Required tasks:
a - From the Vaughn biography, extract the passage from "After spending a" to "University Musical Society." word for word.
b - Answer these from the Vaughn biography:
(i) In what town was Vaughn born?
(ii) For how many years was he an assistant organist at Wells Cathedral?
(iii) During which years was he an organ scholar at St John's College, Cambridge?
c - List every person the Vaughn biography names, other than Vaughn himself.

Text passage:
= Jonathan Vaughn =

Jonathan Vaughn (born 1981) is a British-American organist and choir director who currently serves as the associate director of music at Christ Church, Greenwich, in Connecticut, USA. He was an assistant organist at Wells Cathedral for ten years and has held similar positions at other churches and cathedrals in England and the United States.

==Early life and education==
Born in Croydon, England, Vaughn sang with the Addington Palace choristers under Martin How, whose encouragement led to Vaughn becoming an organ scholar at Croydon parish church at the age of 13. He studied at St Olave's Grammar School, during which time he won several prizes from the Royal College of Organists.

After spending a year as an organ scholar at St George's Chapel, Windsor, he went up to St John's College, Cambridge, where he was an organ scholar from 2000 to 2004, studying under Christopher Robinson and David Hill. He stayed at the College for another year after graduating, serving as assistant organist. He also studied with Dame Gillian Weir and was assistant conductor of the Cambridge University Musical Society.

Information provided:
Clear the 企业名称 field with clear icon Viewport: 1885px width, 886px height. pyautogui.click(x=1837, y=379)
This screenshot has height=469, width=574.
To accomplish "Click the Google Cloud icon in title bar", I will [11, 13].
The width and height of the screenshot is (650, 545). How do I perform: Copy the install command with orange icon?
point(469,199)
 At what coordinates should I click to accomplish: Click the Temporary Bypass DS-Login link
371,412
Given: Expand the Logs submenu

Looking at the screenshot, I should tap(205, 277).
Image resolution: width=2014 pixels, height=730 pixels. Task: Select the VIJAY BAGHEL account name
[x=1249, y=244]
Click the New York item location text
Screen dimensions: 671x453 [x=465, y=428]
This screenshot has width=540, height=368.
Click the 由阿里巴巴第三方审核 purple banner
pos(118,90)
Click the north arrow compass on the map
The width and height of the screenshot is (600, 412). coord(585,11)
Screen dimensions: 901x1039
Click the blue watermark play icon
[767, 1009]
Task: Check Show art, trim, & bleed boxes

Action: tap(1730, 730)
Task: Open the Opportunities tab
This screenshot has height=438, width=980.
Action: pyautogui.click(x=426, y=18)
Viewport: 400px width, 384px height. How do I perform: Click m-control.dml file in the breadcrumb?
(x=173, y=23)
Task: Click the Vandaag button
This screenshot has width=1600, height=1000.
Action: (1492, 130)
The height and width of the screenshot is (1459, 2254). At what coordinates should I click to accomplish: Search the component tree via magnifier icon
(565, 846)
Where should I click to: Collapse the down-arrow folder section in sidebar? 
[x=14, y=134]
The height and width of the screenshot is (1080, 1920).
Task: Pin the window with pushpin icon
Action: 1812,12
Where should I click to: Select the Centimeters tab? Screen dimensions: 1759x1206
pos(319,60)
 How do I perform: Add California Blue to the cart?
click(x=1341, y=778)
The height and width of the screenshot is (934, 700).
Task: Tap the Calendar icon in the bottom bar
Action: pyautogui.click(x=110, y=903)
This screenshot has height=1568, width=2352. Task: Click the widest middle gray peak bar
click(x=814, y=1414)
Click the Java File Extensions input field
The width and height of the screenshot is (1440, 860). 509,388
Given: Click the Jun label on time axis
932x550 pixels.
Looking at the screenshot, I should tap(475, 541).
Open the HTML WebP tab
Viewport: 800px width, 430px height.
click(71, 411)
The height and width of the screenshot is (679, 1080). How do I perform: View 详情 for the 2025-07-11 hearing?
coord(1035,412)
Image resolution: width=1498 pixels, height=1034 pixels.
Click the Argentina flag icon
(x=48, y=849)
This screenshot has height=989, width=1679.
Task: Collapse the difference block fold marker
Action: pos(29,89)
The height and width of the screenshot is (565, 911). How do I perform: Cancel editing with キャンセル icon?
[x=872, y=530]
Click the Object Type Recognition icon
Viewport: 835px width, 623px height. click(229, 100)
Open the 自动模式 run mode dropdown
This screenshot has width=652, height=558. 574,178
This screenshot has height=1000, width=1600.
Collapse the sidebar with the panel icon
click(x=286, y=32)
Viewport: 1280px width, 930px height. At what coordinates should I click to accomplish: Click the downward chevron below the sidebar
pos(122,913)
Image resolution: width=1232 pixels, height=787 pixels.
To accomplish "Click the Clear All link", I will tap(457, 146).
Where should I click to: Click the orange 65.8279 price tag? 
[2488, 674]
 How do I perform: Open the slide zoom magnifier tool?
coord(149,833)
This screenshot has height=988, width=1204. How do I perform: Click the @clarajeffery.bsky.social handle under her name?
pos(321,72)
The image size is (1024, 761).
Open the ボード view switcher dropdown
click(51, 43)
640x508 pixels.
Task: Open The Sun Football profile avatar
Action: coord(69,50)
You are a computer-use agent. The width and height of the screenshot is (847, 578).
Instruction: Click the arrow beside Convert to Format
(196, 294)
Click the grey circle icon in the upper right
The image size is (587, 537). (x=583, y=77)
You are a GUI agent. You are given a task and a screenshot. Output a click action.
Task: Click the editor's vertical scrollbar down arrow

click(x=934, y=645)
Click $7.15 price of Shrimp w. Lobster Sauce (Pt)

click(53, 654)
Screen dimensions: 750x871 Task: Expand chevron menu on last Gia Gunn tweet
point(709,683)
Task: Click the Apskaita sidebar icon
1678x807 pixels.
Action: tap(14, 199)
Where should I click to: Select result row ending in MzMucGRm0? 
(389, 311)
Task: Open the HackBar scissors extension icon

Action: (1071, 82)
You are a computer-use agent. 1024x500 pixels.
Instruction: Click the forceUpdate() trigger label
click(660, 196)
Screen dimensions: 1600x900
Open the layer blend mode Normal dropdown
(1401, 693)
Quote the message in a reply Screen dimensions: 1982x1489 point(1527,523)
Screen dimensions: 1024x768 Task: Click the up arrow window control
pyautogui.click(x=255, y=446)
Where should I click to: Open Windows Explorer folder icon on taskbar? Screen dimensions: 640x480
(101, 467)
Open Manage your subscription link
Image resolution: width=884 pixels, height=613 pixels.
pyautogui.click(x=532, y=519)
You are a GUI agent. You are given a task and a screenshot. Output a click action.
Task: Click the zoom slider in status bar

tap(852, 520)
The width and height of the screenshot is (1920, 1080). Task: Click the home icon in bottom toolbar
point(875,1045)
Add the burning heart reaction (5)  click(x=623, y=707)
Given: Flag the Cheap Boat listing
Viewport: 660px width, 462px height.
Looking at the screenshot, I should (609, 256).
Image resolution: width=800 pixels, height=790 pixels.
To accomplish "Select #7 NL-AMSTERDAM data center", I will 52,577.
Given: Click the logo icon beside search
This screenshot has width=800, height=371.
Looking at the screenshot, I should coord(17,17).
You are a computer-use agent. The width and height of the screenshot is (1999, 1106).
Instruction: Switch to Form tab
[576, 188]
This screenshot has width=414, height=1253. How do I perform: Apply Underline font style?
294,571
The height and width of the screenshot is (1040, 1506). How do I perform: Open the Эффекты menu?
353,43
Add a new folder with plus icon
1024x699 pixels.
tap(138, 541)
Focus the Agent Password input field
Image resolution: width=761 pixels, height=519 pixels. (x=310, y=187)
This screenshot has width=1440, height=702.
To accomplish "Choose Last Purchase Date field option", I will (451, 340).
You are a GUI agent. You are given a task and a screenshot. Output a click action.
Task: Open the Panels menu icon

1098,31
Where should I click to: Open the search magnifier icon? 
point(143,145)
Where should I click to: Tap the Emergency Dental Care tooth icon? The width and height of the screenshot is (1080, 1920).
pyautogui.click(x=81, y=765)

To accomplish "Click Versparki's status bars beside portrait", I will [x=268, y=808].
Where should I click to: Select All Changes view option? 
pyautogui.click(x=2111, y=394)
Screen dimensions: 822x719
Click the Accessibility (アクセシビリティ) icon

Answers given:
a -
After spending a year as an organ scholar at St George's Chapel, Windsor, he went up to St John's College, Cambridge, where he was an organ scholar from 2000 to 2004, studying under Christopher Robinson and David Hill. He stayed at the College for another year after graduating, serving as assistant organist. He also studied with Dame Gillian Weir and was assistant conductor of the Cambridge University Musical Society.

b -
(i) Croydon, England
(ii) Ten years
(iii) 2000 to 2004

c - Martin How, Christopher Robinson, David Hill, Dame Gillian Weir